マスク氏の「スターリンク」巡り闇市場も-不正利用が安全保障脅かす
米軍もスターリンクの顧客だ。 空軍は北極圏で端末をテストし、「信頼性が高く高性能」と評価した。
マスク氏の衛星通信「スターリンク」、北極圏での米軍のテストに合格
スターリンクのこうした特性が、戦争を仕掛けてきたロシア軍に対するウクライナ軍の防衛に不可欠なものとなった。スペースXはロシアが侵攻を始めた当初、スターリンクをウクライナ政府に提供。以来、スターリンクはウクライナの通信インフラにとって極めて重要な役割を果たしている。
その後、米国防総省はスターリンクとウクライナへの機器供給契約を結んだが、その条件は公表されていない。
説明責任
ウクライナは今年2月、ロシアが戦争で使うためスターリンクを配備していると指摘。Xへの投稿画像はキットを開けるロシア兵の姿を捉えているように見えたが、これは確認には至っていない。
米国では民主党の下院議員2人が、スペースXのグウィン・ショットウェル社長にウクライナの主張を巡り書簡を送付。マスク氏はXを通じ、「われわれの知る限り、スターリンクは直接、間接を問わずロシア向けに販売されていない」と説明した。
世界中の安全保障当局が懸念しているのは、衛星アンテナがどこに設置されるかという不確実性だ。スターリンクのキットはベネズエラで使用するためにも販売されているが、マドゥロ大統領の権威主義的な統治の下で、同国の個人や団体は10年近く米国の制裁の対象になっている。
スターリンクのウェブサイトに掲載されている通信可能地域の地図では、ベネズエラは黒く塗りつぶされている。しかし、ソーシャルメディア上では、孤立した地域に牧畜場や金鉱があるこの国でのスターリンク機器のパッケージ取引が宣伝されている。

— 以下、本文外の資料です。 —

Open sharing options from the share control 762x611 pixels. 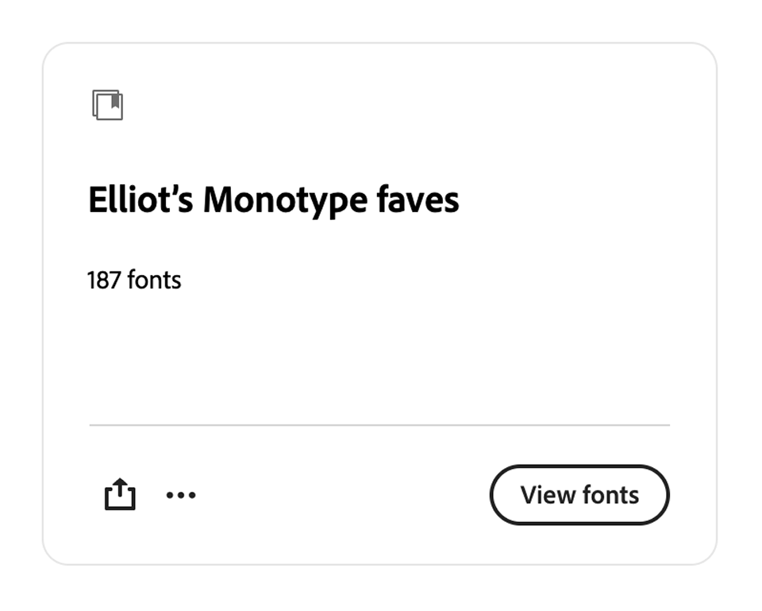[x=120, y=494]
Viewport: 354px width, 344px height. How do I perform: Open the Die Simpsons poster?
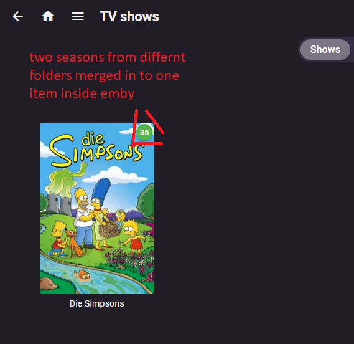point(96,208)
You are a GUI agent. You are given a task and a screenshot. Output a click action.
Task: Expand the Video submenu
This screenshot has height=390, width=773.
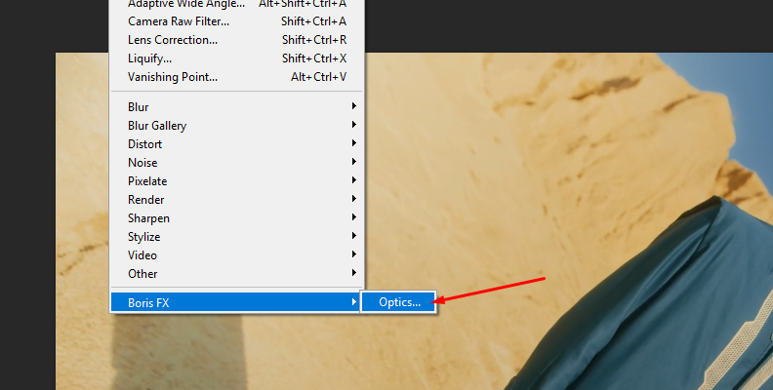[236, 255]
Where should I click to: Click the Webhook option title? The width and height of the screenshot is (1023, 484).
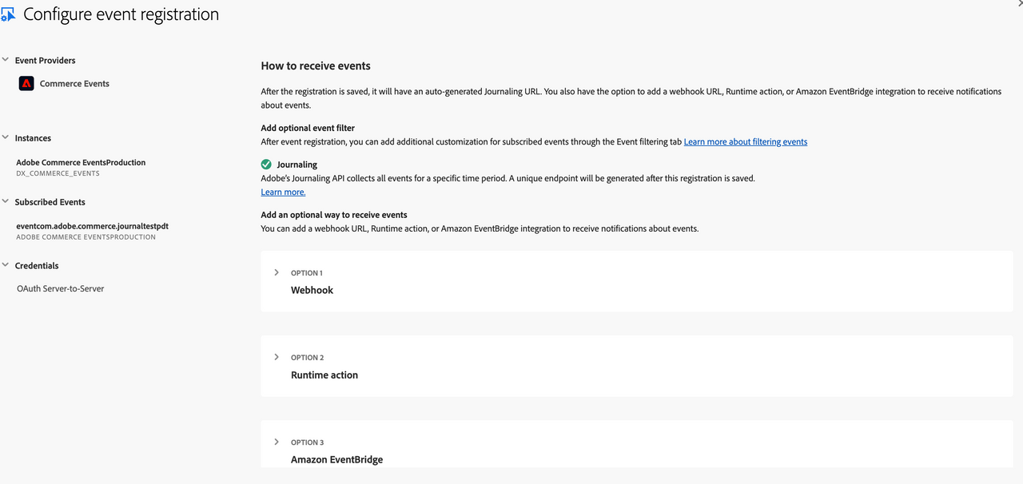(312, 290)
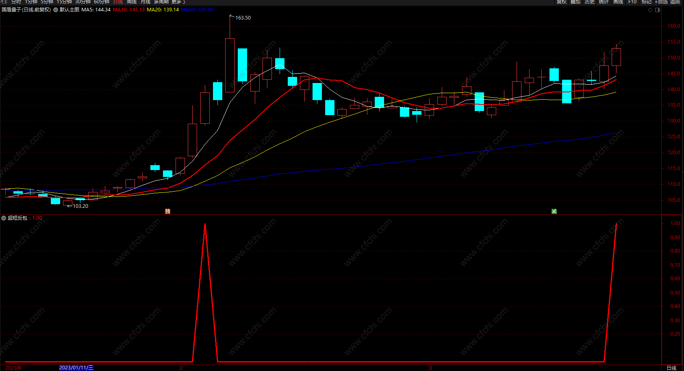The height and width of the screenshot is (371, 684).
Task: Click the 减 marker icon below the candlesticks
Action: 554,211
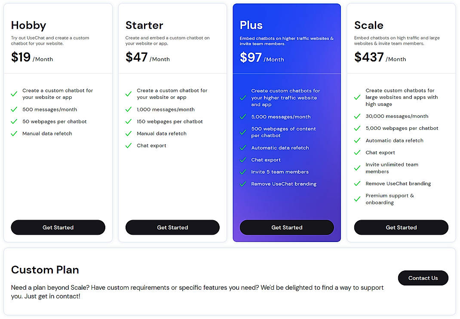
Task: Click the $437 price on Scale
Action: click(368, 57)
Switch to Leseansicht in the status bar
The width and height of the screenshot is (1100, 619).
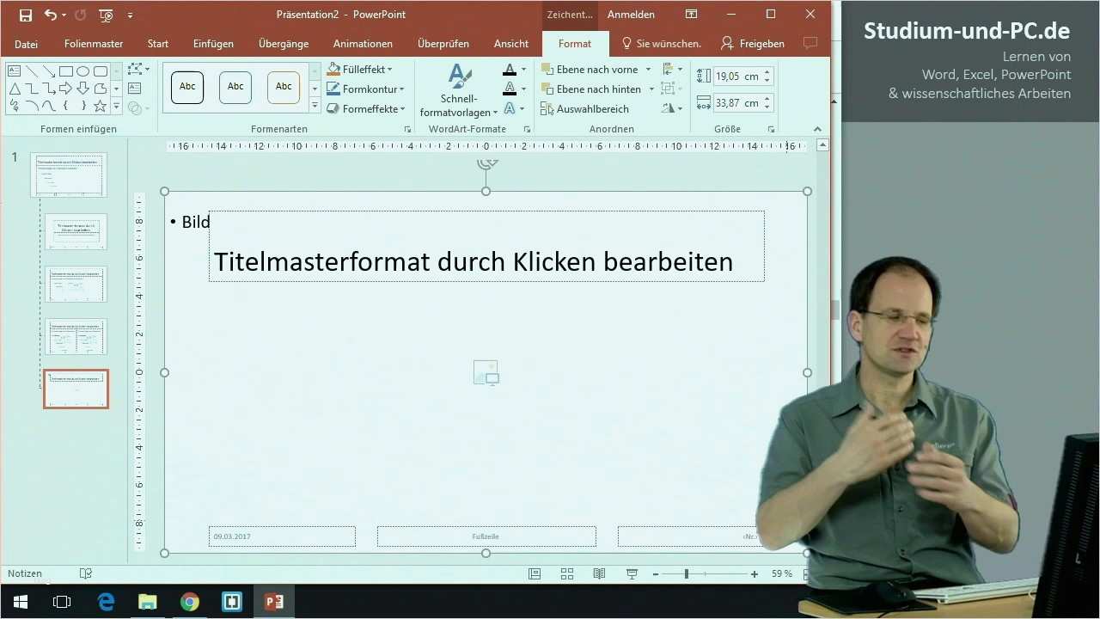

ノーススター・アース・アンド・スペースのディレクター、キャンディス・ジョンソン氏はスペースXについて、「基本的に全ての送信機を特定することができる」ため、ウクライナのロシア占拠地域でロシアのスターリンク使用を阻止できるはずだと主張し、「国家に対し、企業に対し、株主に対し、利害関係者に対し、もっと説明責任を果たす必要がある」との考えを示した。